Further, for example, it is assumed that a history of a series of functions “... F12, F1, F2, F9, F4, F5” is stored in the primary buffer. According to the function transition history condition 52 shown in FIG. 5A, the change from the function F4 to F5 matches the function specified by the function history condition 50. Further, the designated depth (front) is “4”. In this case, as shown in FIG. 6A, IDs of “F4, F5” as functions that meet the conditions and “F12, F1, F2, F9” as functions specified by the depth (forward) are function transition history. 47.

  On the other hand, if it is determined in step S2f that the function history condition is not met (step S2f; No), the current process is terminated.

  By repeating the above operation, it is possible to save the function transition history history of the function specified as the function transition history condition and the function executed before and after the function.

On the other hand, if it is determined in step S2a that the address on the address bus 11 is the address value of the area storing the variable (step S2a; variable address), the variable data analysis unit 32 performs processing. Is done.
The variable data analysis unit 32 first holds the date and time when the variable was accessed (step S2l).

  Next, the control signal classification notified from the bus data monitoring unit 20 is discriminated, and it is judged whether it is a writing process or a reading process (step S2m).

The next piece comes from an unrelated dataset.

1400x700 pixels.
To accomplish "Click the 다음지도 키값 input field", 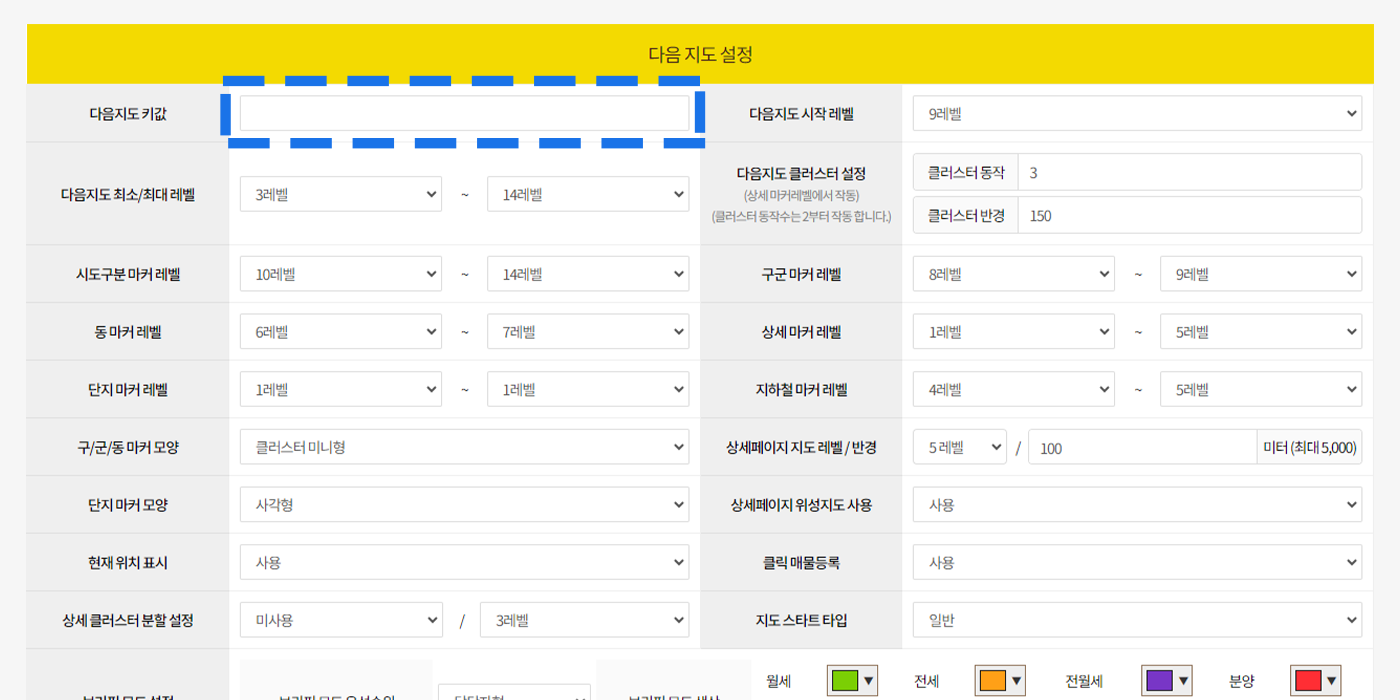I will [x=464, y=113].
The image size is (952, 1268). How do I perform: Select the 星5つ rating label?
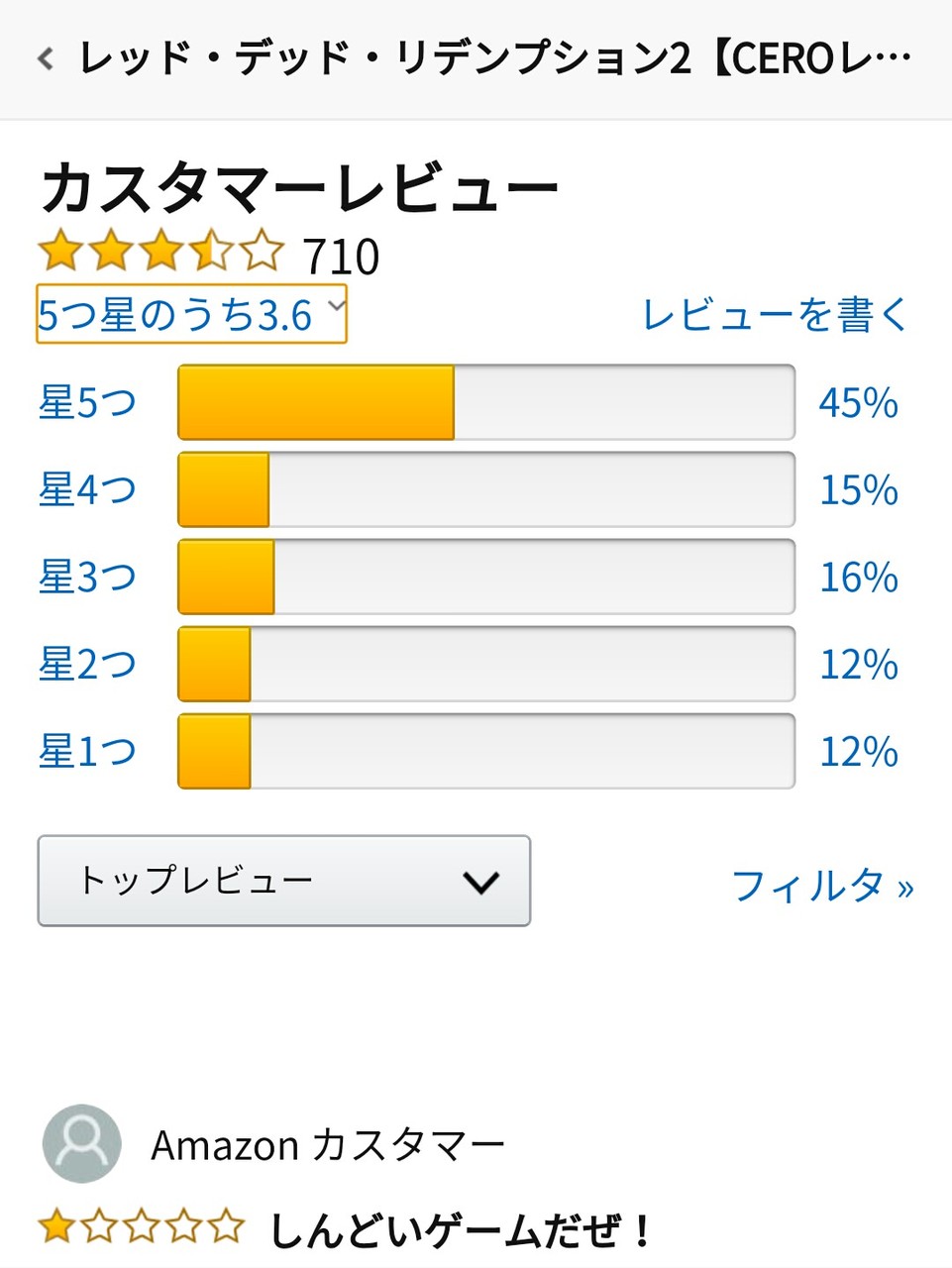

If it is a writing process, the variable value after writing is held. Then, it is stored in the variable current value 46 in the data management unit 40 via the monitoring data storage unit 33 (step S2n).

On the other hand, when it is determined that it is not a write process, that is, a read access (step S2m; No), step S2n is skipped.
After step S2n is executed or when it is determined No in step S2m, it is determined whether the accessed variable matches the variable transition history condition 51 (step S2o).
When it is determined that they match (step S2o; Yes), the history corresponding to the depth (number) specified by the variable transition history condition 51 among the history held in the execution function analysis unit 31, that is, the variable, the variable value, The access date and time and the function of the access source are stored in the variable transition history 48 in the data management unit 40 via the monitoring data storage unit 33 (step S2p), and the process ends.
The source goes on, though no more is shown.